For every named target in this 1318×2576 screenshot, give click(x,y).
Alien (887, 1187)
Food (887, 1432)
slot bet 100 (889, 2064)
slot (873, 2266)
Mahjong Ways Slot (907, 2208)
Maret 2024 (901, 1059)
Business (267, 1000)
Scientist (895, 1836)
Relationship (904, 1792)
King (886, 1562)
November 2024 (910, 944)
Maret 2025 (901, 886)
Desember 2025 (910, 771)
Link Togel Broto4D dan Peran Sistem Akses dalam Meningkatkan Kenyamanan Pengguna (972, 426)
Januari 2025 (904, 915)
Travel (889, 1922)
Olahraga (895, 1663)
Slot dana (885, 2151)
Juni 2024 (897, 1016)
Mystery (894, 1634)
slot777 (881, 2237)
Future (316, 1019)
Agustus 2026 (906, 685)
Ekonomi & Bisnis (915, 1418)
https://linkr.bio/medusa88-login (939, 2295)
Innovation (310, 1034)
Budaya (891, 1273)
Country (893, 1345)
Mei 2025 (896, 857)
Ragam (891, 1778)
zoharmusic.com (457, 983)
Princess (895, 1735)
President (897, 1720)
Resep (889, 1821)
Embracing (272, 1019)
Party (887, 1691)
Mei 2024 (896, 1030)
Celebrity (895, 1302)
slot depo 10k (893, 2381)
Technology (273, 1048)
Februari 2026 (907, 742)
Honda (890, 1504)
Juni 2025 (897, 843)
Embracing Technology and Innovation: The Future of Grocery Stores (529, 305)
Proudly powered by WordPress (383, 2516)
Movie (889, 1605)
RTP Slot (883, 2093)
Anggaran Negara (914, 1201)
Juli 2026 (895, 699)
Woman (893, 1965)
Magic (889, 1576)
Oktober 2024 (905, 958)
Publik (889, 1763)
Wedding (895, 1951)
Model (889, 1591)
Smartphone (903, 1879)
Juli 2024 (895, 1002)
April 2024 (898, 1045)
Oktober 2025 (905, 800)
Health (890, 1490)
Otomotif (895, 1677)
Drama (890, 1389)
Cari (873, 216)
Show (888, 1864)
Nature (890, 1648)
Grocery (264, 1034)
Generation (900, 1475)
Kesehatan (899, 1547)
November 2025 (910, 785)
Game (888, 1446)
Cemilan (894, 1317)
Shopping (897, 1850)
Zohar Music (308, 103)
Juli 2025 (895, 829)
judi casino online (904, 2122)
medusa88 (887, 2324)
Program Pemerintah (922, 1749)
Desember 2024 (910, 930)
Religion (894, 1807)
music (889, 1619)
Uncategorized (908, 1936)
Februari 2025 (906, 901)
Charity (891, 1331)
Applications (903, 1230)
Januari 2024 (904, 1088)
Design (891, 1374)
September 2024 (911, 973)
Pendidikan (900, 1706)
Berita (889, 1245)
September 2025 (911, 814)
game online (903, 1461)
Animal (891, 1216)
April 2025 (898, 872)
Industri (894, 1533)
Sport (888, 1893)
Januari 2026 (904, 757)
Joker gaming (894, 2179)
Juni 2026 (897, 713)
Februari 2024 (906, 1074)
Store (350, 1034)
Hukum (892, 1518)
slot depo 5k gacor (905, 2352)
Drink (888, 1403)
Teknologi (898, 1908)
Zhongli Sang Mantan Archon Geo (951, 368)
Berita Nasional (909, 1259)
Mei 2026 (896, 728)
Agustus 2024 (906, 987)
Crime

──────

**To do**
Give back the opening line of the records above and every line after it, up to and including the one with "slot depo 10k (893, 2381)", unchanged.

**Response box**
For every named target in this 1318×2576 screenshot, give click(x,y).
Alien (887, 1187)
Food (887, 1432)
slot bet 100 (889, 2064)
slot (873, 2266)
Mahjong Ways Slot (907, 2208)
Maret 2024 (901, 1059)
Business (267, 1000)
Scientist (895, 1836)
Relationship (904, 1792)
King (886, 1562)
November 2024 (910, 944)
Maret 2025 (901, 886)
Desember 2025 (910, 771)
Link Togel Broto4D dan Peran Sistem Akses dalam Meningkatkan Kenyamanan Pengguna (972, 426)
Januari 2025 (904, 915)
Travel (889, 1922)
Olahraga (895, 1663)
Slot dana (885, 2151)
Juni 2024 (897, 1016)
Mystery (894, 1634)
slot777 (881, 2237)
Future (316, 1019)
Agustus 2026 (906, 685)
Ekonomi & Bisnis (915, 1418)
https://linkr.bio/medusa88-login (939, 2295)
Innovation (310, 1034)
Budaya (891, 1273)
Country (893, 1345)
Mei 2025 (896, 857)
Ragam (891, 1778)
zoharmusic.com (457, 983)
Princess (895, 1735)
President (897, 1720)
Resep (889, 1821)
Embracing (272, 1019)
Party (887, 1691)
Mei 2024 (896, 1030)
Celebrity (895, 1302)
slot depo 10k (893, 2381)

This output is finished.